◆ **ФРАГМЕНТ ИСТОЧНИКА**
..........

Песни на стихи Верлена («Галантные празднества», 1892; «Забытые ариетты», 1888) имеют в основе новую трактовку сонорности: наложение нескольких тональностей без модуляций или переходов («Мандолина»), замена тонального единства строгой конструкцией мотивов («Марионетки»), совершенно оригинальная в плане ритма и гармонии мелодическая линия («Лунный свет») – таковы признаки революционной грамматики. Но решающий поворот обозначен, без сомнения, песнями на слова Бодлера. Они позволяют понять, с одной стороны, что именно в музыкальном символизме определяется литературным источником и формальными критериями, с другой – как оба этих аспекта связаны с вагнеризмом. В «Пяти стихотворениях Шарля Бодлера» Дебюсси отрывается от романтического прошлого и от Вагнера, обновляет функцию и характер старых средств. Эти песни были задуманы под влиянием Бодлера – инициатора символистского движения и поклонника Вагнера. За шестнадцать месяцев, отделяющих первую вещь («Смерть любовников», 1887) от последней («Фонтан», 1889), Дебюсси разрабатывает свою собственную эстетику, собственный словарь.
Все это показывает, что о существовании символизма в музыке можно говорить прежде всего в связи с французской литературой. Именно она способствует формированию феномена вагнеризма, объясняющего как реставрационные, так и революционные процессы в музыкальной эстетике. Благодаря ей могут быть выделены жанры – такие, как симфоническая поэма или песня, – которые достигают расцвета лишь потому, что связаны, прямо или косвенно, со сферой влияния литературы. Все ли этим сказано? Вполне ли прояснен поставленный вопрос? Разумеется нет: опера – жанр по природе смешанный, результат скрещения музыки, литературы и пластических искусств – даст произведения, поистине всецело принадлежащие символизму; но это произойдет вследствие эстетических парадоксов, которых уместно теперь коснуться.

..........

[Сохранённые строки]
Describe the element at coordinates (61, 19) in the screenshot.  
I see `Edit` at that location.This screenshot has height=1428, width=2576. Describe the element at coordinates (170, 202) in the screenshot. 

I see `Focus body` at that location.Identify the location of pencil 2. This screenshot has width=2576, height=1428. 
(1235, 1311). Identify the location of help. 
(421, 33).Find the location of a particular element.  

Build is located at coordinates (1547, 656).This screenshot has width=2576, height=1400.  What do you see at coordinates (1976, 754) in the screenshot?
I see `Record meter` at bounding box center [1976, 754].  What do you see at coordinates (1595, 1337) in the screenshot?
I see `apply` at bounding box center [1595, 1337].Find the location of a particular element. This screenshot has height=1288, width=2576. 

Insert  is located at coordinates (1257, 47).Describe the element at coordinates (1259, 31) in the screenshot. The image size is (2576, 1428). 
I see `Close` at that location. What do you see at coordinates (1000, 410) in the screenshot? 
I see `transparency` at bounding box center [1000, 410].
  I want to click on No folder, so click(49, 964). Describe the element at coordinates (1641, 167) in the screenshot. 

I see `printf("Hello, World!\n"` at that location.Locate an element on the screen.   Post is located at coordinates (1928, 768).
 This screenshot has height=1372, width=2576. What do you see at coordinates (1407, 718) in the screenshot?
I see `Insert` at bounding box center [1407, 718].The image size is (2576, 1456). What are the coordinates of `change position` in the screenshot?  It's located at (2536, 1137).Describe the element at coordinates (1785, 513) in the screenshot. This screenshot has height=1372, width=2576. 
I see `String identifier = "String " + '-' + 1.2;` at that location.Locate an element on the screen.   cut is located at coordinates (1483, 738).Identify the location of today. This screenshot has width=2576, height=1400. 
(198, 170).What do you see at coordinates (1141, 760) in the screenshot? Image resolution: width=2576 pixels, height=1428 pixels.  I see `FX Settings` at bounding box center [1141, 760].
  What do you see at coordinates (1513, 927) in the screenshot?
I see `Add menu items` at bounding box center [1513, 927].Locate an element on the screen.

..........

◆ **ЗАДАНИЕ 1**
Перепишите из фрагмента источника о Дебюсси и символизме часть, которая начинается словами, содержащими «Все это показывает, что», и заканчивается словами «уместно теперь коснуться.».
◆ **ЗАДАНИЕ 2**
Ответьте на вопросы по фрагменту источника о Дебюсси и символизме:
(a) В какой песне на стихи Верлена наложены несколько тональностей без модуляций или переходов?
(b) Какая вещь из «Пяти стихотворений Шарля Бодлера» названа последней?
(c) Какие жанры приведены как примеры тех, что достигают расцвета благодаря связи с литературой?

◆ **ОЖИДАЕМЫЙ ОТВЕТ 1**
Все это показывает, что о существовании символизма в музыке можно говорить прежде всего в связи с французской литературой. Именно она способствует формированию феномена вагнеризма, объясняющего как реставрационные, так и революционные процессы в музыкальной эстетике. Благодаря ей могут быть выделены жанры – такие, как симфоническая поэма или песня, – которые достигают расцвета лишь потому, что связаны, прямо или косвенно, со сферой влияния литературы. Все ли этим сказано? Вполне ли прояснен поставленный вопрос? Разумеется нет: опера – жанр по природе смешанный, результат скрещения музыки, литературы и пластических искусств – даст произведения, поистине всецело принадлежащие символизму; но это произойдет вследствие эстетических парадоксов, которых уместно теперь коснуться.

◆ **ОЖИДАЕМЫЙ ОТВЕТ 2**
(a) «Мандолина».
(b) «Фонтан» (1889).
(c) Симфоническая поэма и песня.